4.1. Practices: Profile building and social media activity

The targets of analytics are those slices of life, translated as social media use, that matter for the purpose of platform efficiencies and development along with network growth, recommendations and market insights. Gerlitz has examined the way platforms “collapse action and its capture into pre-structured data forms which remain open to divergent interpretations”, producing a kind of “grammar of actions” available to both front and back end users [16]. One of the promises of social data is that the metrics and analytics targets, as presented in Table 1, can operate relationally on the basis of a “unified” individual user’s myriad everyday connections and interactions, or autonomously, as aggregated information separated from a specific user profile, furnishing trends and large scale social insights.

Profiling analytics have been central to the value of many social media platforms. That is, specific profile metrics can be identified, but measures of activity and interactivity can also contribute to the layering of a particular profile as well as to the social categorization of objects, topics of interest, events and so on. Developing a social media profile has been a constant and defining feature of dominant social network sites, and has been theorized through the notion of “typing oneself into being” (Sundén, 2003; in boyd and Ellison, 2007). And yet, how this happens establishes significant points of differentiation between, for instance, MySpace, Facebook, LinkedIn, Pinterest, Twitter or Instagram. Interests become a key measurable, and hence functional, feature of profile data in a way that is detached from the more material counters of traditional demographic identity. However, on these measures of profile, dominant platforms like Facebook contrast with those social forums that require or allow anonymity or minimal identity indicators such as 4chan, Reddit, Tumblr and at times Twitter (van der Nagel and Frith, 2015).

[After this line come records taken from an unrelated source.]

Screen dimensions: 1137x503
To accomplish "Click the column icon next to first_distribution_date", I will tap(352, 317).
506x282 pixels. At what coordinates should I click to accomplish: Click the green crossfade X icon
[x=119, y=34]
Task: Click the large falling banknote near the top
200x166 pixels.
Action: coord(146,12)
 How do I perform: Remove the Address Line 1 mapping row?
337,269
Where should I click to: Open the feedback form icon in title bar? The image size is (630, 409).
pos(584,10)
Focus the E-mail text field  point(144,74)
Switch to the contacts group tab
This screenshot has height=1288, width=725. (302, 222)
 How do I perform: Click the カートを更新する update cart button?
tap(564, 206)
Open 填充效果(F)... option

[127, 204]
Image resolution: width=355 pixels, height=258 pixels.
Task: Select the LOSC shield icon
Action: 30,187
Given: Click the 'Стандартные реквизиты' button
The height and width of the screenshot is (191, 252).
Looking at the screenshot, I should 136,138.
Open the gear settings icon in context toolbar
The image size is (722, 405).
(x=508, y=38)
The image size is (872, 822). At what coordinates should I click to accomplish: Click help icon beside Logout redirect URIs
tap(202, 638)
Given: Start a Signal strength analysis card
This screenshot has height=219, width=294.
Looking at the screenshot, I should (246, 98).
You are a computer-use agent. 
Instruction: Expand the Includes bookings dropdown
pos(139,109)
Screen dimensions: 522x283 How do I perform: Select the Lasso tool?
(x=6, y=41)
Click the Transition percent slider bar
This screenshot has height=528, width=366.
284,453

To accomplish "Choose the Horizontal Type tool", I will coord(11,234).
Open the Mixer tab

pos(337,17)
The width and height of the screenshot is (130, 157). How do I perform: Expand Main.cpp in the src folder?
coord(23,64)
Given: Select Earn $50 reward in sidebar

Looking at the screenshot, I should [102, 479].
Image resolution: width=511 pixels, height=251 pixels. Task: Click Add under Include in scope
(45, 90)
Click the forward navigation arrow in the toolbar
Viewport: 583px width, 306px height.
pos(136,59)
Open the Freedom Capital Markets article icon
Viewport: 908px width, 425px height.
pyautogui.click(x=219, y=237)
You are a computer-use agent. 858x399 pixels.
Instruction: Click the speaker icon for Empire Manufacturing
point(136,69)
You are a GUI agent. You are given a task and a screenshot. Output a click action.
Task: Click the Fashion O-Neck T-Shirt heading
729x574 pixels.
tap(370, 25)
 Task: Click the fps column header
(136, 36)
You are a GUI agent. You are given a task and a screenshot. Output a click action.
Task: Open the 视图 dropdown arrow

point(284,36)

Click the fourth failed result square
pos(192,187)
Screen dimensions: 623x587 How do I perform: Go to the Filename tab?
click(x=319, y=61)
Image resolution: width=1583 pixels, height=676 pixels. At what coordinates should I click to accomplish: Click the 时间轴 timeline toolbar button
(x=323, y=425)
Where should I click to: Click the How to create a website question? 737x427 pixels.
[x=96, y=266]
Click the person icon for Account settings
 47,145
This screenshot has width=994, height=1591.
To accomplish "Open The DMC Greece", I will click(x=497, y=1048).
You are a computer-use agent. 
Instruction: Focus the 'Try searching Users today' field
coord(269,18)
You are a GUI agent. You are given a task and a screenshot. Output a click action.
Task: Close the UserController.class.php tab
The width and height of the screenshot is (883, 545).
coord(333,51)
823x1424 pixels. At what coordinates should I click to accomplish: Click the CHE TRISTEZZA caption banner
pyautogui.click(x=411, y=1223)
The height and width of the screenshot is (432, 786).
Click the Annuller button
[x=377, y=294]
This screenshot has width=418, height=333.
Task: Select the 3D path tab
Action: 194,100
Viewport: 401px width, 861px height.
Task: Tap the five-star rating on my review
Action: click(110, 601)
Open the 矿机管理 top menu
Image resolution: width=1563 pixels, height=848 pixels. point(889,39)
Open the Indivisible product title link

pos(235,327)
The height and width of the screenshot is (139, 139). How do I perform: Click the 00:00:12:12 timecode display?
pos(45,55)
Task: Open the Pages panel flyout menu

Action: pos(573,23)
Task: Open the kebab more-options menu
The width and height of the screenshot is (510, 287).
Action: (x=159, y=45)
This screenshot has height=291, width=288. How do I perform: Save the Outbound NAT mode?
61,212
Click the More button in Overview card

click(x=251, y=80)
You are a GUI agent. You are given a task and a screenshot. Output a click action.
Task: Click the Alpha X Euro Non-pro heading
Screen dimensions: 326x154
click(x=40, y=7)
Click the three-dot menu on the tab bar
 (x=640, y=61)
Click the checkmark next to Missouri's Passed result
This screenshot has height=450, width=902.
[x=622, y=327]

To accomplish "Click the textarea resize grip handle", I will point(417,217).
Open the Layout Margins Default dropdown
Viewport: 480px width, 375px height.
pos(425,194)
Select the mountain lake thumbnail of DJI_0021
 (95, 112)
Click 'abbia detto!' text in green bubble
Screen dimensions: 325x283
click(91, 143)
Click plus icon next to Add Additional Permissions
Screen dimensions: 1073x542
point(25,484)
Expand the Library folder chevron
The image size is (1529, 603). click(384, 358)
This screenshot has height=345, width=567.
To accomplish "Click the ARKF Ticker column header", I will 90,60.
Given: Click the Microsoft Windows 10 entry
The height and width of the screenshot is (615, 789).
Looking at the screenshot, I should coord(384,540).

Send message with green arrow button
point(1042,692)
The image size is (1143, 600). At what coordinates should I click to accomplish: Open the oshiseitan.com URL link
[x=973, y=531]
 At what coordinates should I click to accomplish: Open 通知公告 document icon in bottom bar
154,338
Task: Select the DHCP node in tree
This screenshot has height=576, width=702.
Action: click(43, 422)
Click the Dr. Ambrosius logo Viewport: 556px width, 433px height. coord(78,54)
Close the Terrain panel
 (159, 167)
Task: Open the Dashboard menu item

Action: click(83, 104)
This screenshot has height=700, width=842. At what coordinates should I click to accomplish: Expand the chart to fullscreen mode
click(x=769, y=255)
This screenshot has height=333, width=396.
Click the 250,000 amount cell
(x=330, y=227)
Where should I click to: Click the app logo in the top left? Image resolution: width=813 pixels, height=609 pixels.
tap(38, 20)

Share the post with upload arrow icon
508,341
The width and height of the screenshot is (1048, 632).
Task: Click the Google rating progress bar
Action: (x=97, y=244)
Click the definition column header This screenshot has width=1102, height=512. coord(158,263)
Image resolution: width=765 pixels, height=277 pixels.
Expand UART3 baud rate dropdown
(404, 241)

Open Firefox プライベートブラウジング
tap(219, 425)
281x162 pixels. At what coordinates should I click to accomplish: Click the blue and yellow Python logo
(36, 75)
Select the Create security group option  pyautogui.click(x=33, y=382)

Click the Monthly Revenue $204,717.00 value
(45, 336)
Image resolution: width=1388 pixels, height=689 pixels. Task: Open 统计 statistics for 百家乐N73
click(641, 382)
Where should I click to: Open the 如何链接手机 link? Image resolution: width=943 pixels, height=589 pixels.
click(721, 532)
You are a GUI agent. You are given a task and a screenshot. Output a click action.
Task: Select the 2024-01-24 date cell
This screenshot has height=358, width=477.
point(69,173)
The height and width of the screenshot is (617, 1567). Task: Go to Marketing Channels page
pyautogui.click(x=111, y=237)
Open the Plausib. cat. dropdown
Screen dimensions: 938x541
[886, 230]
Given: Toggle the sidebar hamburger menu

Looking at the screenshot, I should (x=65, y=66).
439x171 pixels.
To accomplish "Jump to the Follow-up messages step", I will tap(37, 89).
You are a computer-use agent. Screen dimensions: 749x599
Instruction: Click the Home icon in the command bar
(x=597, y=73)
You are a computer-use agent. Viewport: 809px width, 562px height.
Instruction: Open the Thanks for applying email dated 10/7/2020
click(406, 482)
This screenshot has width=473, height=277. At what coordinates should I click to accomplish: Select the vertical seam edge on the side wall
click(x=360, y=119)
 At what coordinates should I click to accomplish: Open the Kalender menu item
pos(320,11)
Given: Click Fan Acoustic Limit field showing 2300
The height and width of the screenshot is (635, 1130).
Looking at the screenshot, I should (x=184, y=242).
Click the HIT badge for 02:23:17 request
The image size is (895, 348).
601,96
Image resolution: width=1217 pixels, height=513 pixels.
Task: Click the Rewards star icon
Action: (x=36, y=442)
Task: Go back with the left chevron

Data literacy and agency become necessarily entangled with these processes of data production through digital actions and algorithmic determinants in the different contexts of digital and social media. In part, commercial analytics tools provide a solution to making these elements of datafication at least visible, if not more easily managed. Where social media use data is accessible, a number of third-party tools, like Klout or Tweetstats, have attempted to aid self-evaluation through ranking and visibility metrics (Paper.li, Likejournal, Twylah for Twitter) (Gerlitz and Lury, 2014; see also Hearn, 2010; van Dijck, 2013). Visibility metrics indicate forms of social media presence along with some degree of “notice” (Bruns and Stieglitz, 2013). For native platform analytics, this is exemplified by Twitter’s personal analytics, or Facebooks Insights for Pages, both of which can be used by individuals to measure and understand their social media presence and “performance” (rather than performativity) over time. Gerlitz and Lury emphasise the way these tools also shape and segment users’ actions and interactions in certain ways, orienting social media practices toward increasing scores, network power and ranking, away perhaps from natural communication practices. Nonetheless, through self-analytics tools, for instance with self- and health-tracking devices, “Everyday life — its entities, relationships and processes — are not only captured and represented in abstract graphs, tables and figures, but become negotiable and actionable” in new ways [17].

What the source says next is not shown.